= Vistilia (prostitute) =

Ancient Roman prostitute

Vistilia was an ancient Roman woman who registered herself as a prostitute, possibly to avoid charges of adultery. She was nonetheless prosecuted for immorality in approximately the year 19 CE, during the reign of Tiberius.

==Biography==
She was of the gens Vistilia and probably the daughter of Sextus Vistilius, making her a cousin of the future empress Milonia Caesonia, through Caesonia's mother Vistilia.

Tacitus describes Vistilia as a noble Roman woman who denounced herself as a prostitute to the aediles who regulated prostitution. Roman lawmakers wanted to keep prostitution legal while also punishing prostitutes by publicly shaming them; thus, sex workers were legally required to publicly register themselves in this way. Additionally, those registered as prostitutes lost many of their rights.

Current scholarly consensus, however, holds that Vistilia was not actually a sex worker. Instead, many scholars suggest that she registered herself as a prostitute in order to take advantage of a legal loophole in Roman law, to avoid prosecution for adultery. The lex Julia de adulteris (established by Augustus) exempted those registered as prostitutes from being prosecuted for adultery.

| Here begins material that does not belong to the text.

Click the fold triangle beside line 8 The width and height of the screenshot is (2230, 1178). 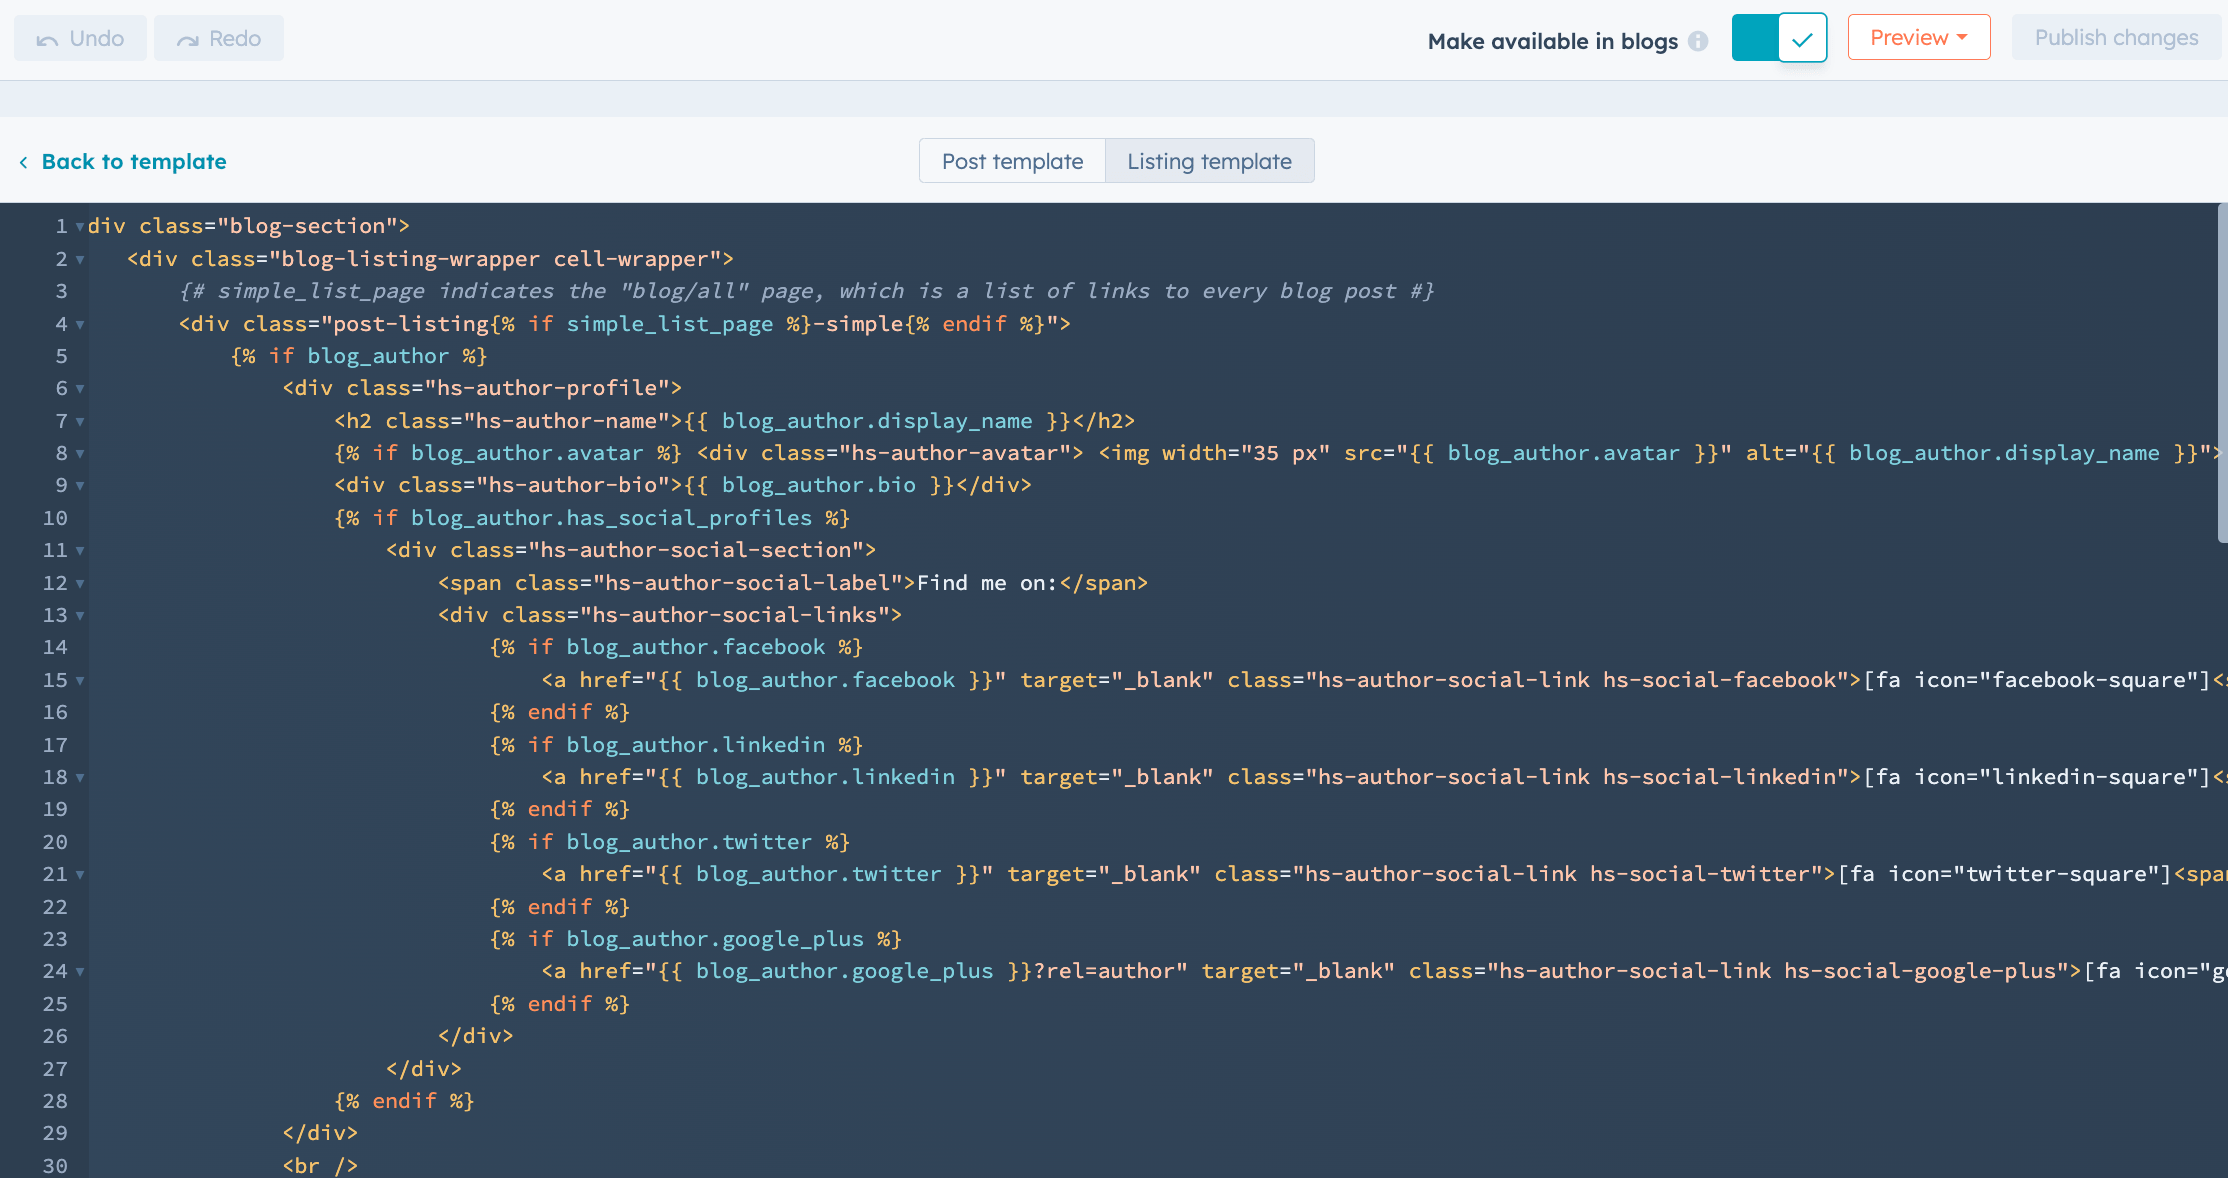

Suetonius described this practice of registering as a prostitute despite not being one, in order to avoid prosecution, though he did not mention Vistilia specifically.

Vistilia was nonetheless tried by the Roman Senate. Her husband, Titidius Labeo, when asked why he had not tried to enforce the statutory penalty, stated the consultation period (which was sixty days) had not yet expired. The senate decided to prosecute only Vistilia (under Roman law, husbands who did not immediately punish adulterous wives could be tried as pimps). Vistilia was found guilty, and was deported to the Greek island of Seriphos. Subsequently, in 19 CE, the Roman Senate passed a law that no Roman woman whose father or grandfather was of equestrian status or higher could register as a prostitute.